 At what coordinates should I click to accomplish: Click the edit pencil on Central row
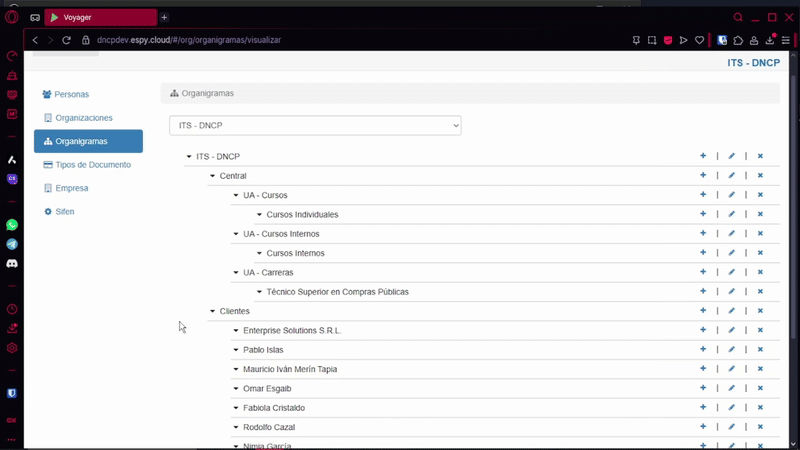[731, 176]
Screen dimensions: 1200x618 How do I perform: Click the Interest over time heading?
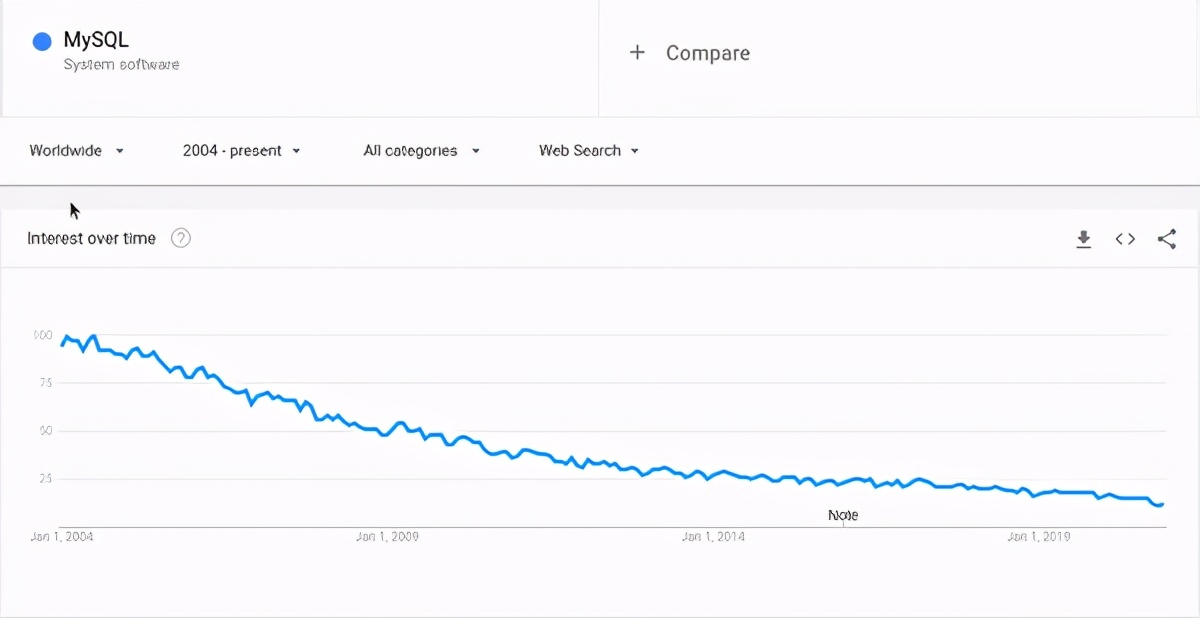(91, 238)
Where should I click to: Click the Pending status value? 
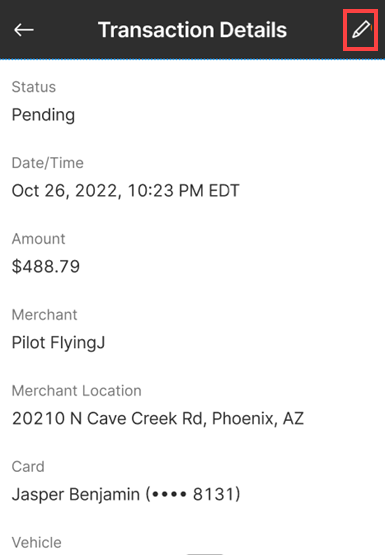click(43, 115)
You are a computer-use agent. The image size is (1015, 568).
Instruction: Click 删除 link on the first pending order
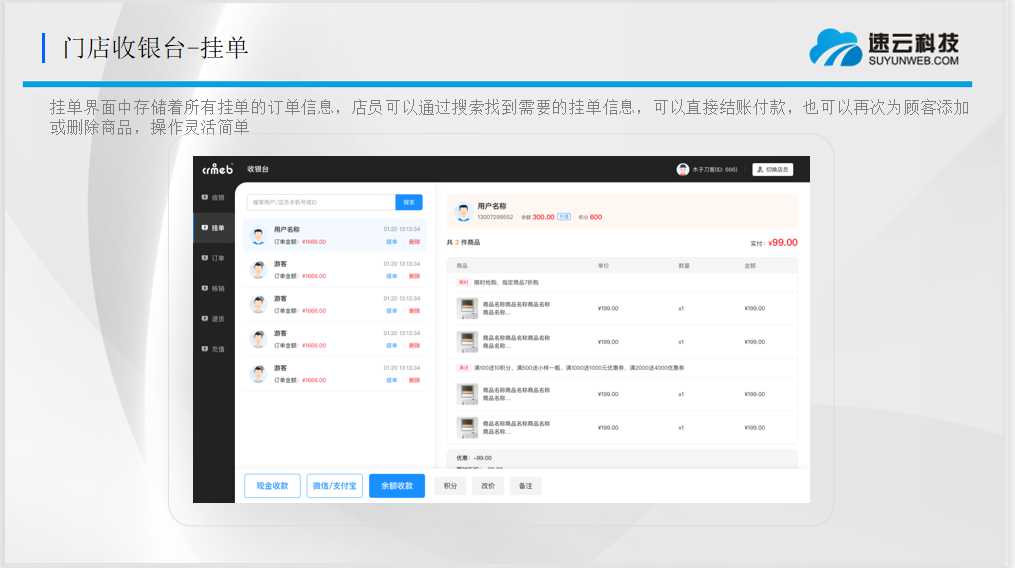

:::::

• _Exercise_
A word-for-word repeat of the lines from the line with "Where should I" to the last line of the data, both ends included and pictures left out, is all that should appear.

• _Output of the exercise_
Where should I click to: Click the Pending status value? 
click(43, 115)
You are a computer-use agent. The image size is (1015, 568).
Instruction: Click 删除 link on the first pending order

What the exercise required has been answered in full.